# start of Data shown
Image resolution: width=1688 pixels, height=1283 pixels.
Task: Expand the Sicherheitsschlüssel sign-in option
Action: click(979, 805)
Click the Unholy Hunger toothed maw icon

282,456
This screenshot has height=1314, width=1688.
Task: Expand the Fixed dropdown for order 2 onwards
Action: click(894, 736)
# end of Data shown
> **Prompt**
Convert all the records above into a JSON list of strings, with one string per line and blank lines omitted.

> **Exercise result**
[
  "Image resolution: width=1688 pixels, height=1283 pixels.",
  "Task: Expand the Sicherheitsschlüssel sign-in option",
  "Action: click(979, 805)",
  "Click the Unholy Hunger toothed maw icon",
  "282,456",
  "This screenshot has height=1314, width=1688.",
  "Task: Expand the Fixed dropdown for order 2 onwards",
  "Action: click(894, 736)"
]